Selasa, 07 April 2009



Di sebuah milis yang saya ikuti, tersebutlah beberapa anggota milis yang begitu bersimpati akan kehadiran SBY di London dalam pertemuan Group of Twenty (G20) tahun ini. Malahan ada orang yang sampai begitu menyanjungnya seakan dialah orang No. 1 dalam tim sukses kampanye SBY di Pemilu 2009 nanti. Kebanggaannya itu tak lebih karena SBY ditelpon secara privat oleh Barrack Obama & Gordon Brown untuk hadir ke London. Selain itu, beberapa orang yang lain, menyatakan kebanggaannya karena para menteri keuangan serta gubernur bank sentral negara-negara G20 mendukung dengan penuh usulan yang Indonesia sampaikan. Diluar semua itu, ada juga yang merasa bangga karena SBY masih sempat menghadiri forum yang telah dilaksanakan sejak tahun 1999 ini. Padahal ia tengah berkampanye ria. Namun yang paling lucu adalah alasan bangga kepada SBY karena SBY berani menyaingi Angela Merkel (Kanselir Jerman), Sarkozy (Presiden Perancis), dan beberapa pemimpin negara lain dalam penggunaan bahasa asal negaranya masing-masing.

Saya sendiri heran kenapa saya justru geli dengan hal seperti itu. Ataukah selera humor saya memang sedikit berbeda dengan orang lain? Perasaan, selama ini selera humor saya masih seperti kebanyakan orang dech. Menurut saya, Komeng itu lucu banget. Apalagi kalau sudah dipadupadankan dengan Sule, Adul, dan Olga. Dijamin bisa sakit perut ini seharian melihat tingkah ngocol sarkas mereka. Ya kalau pun saya beberapa kali terlihat tersenyum melihat para penderita schizophrenia itu kan lain ceritanya. Semua orang juga akan tersenyum kalau melihat tingkah sebagian orang tanpa beban tadi a.k.a schizophrenia yang selalu always nyengir everyday. Dan sialnya, bagi saya kepergian hijrah para pemimpin Negara G20 -yang tanpa beban & rasa bersalah- ke London merupakan manifesto dari kelucuan tingkat tinggi yang tiada tara.
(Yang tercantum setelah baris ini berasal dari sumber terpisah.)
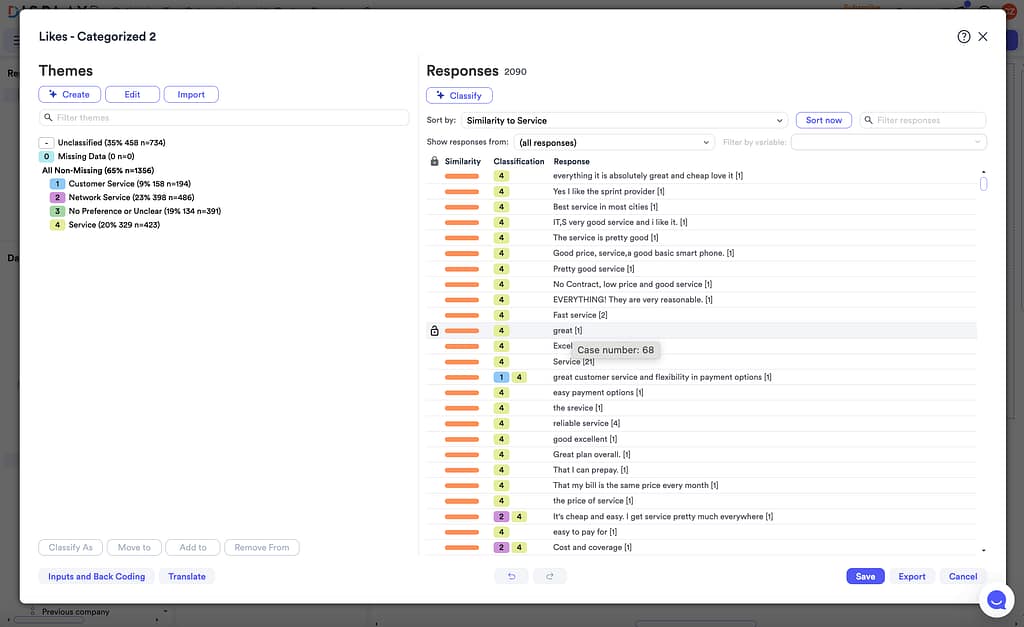Click in the Filter themes search field
The image size is (1024, 627).
pos(224,118)
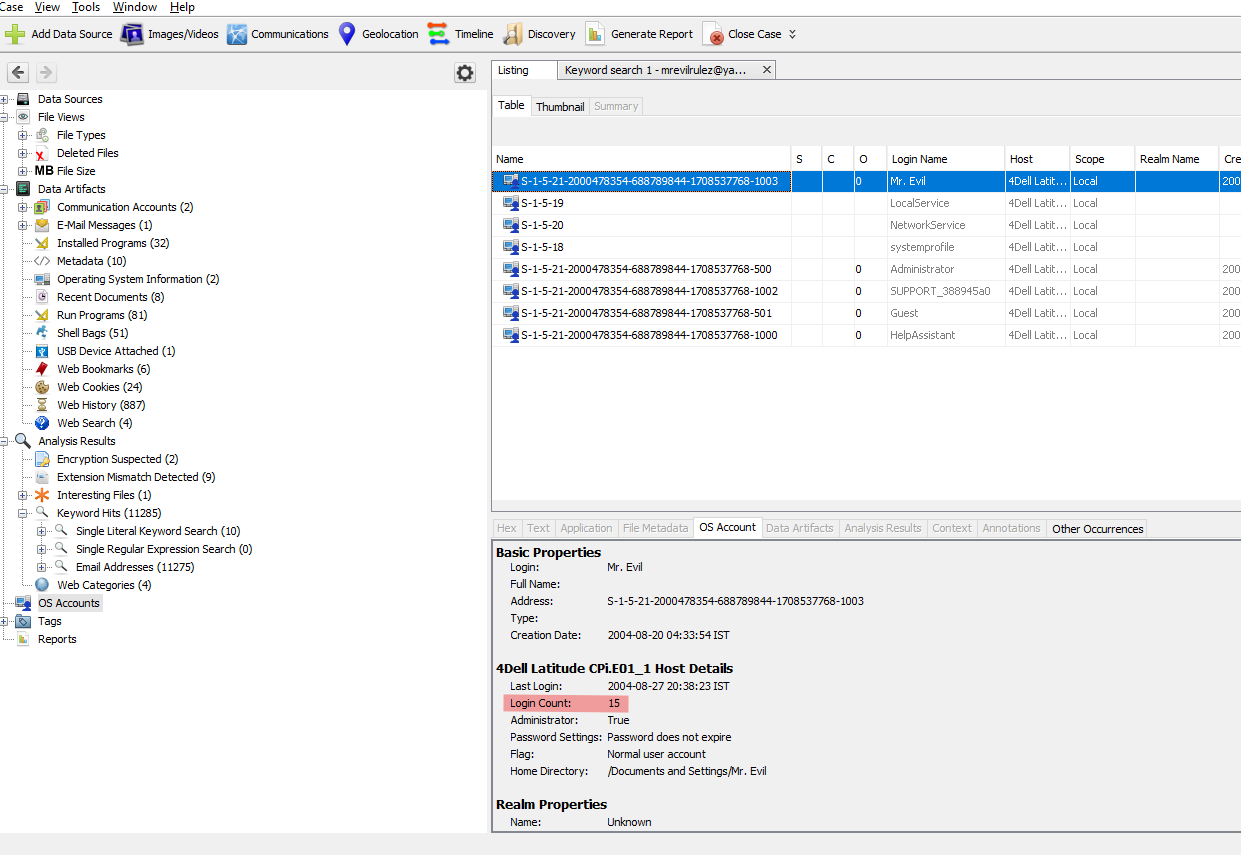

Hehehe…

By the way, mendengar kata “hijrah ke London” saya seakan diingatkan akan sesuatu yang begitu akrab di telinga saya Rasanya seperti baru kemarin saya mendengarnya namun sumpah saya lupa hal apa itu. Apa ya???

Oh yeah! Saya ingat sekarang. The Changcuters!!!

Ya! Hijrah ke London adalah salah satu single band bernama The Changcuters. Band asal Bandung yang sedang happening ini memang terkenal dengan liriknya yang sedikit bodor (baca: funny). Seperti halnya lirik Hijrah ke London ini. Isinya bercerita tentang sepasang kekasih yang melakukan hubungan jarak jauh. Keduanya terpisah oleh kondisi geografis (Si Cewek di London sedangkan si Cowok di Indonesia). Suatu saat ketika rasa rindu memuncak, si Cowo menginginkan pergi ke London untuk bertemu dengan pujaan hatinya itu. Sekedar mendekapnya dan menghabiskan hari bersama yayang-nya. Khas steoreotype kisah kasih remaja “sakit” masa kini.

Akan tetapi saya tidak akan mengungkapkan itu semua. Sedikit pun saya tidak akan mengurai The Changcuters. Tidak pula tentang kisah kasih percintaan yang haram itu (bagi saya pacaran sebelum nikah itu haram hukumnya). Saya hanya mengungkapkan bahwa apa yang dilakukan si Cowok dengan para pemimpin G20 adalah sesuatu yang ternyata tidak jauh berbeda pada esensinya. Kesamaan mereka adalah berharap bahwa dengan berada di London-lah rasa “sakit” itu akan sirna mereka dan diganti dengan surga dunia. Benar gitu?

Sebelum mengatakan benar atau salah, sebaiknya dipahami dulu makna dari kata hijrah itu sendiri. Menurut saya yang orowodol kampring bangetsekalipisan ini, hijrah bermakna perpindahan dari sesuatu keadaan yang buruk ke dalam keadaan yang lebih baik (From Dark To Light kalau R.A Kartini bilang). Secara kasar hijrah bisa disepertikan bak seorang yang dahulunya seorang pemabuk akhirnya menghentikan kebiasaanya itu. Atau bisa juga seperti seorang yang selalu gagal tes karena tidak pernah belajar kemudian rajin belajar karena berkeinginan lulus dalam tes yang diikutinya. Lebih dahsyat & hebat lagi hijrah itu seperti halnya yang dilakukan oleh Rasulullah saw dan para sahabat ketika pindah dari Mekkah ke Madinah untuk dapat merubah seluruh kehidupan mereka menjadi kehidupan yang lebih baik. Lebih menentramkan jiwa-jiwa mereka serta lebih manis & indah rasanya.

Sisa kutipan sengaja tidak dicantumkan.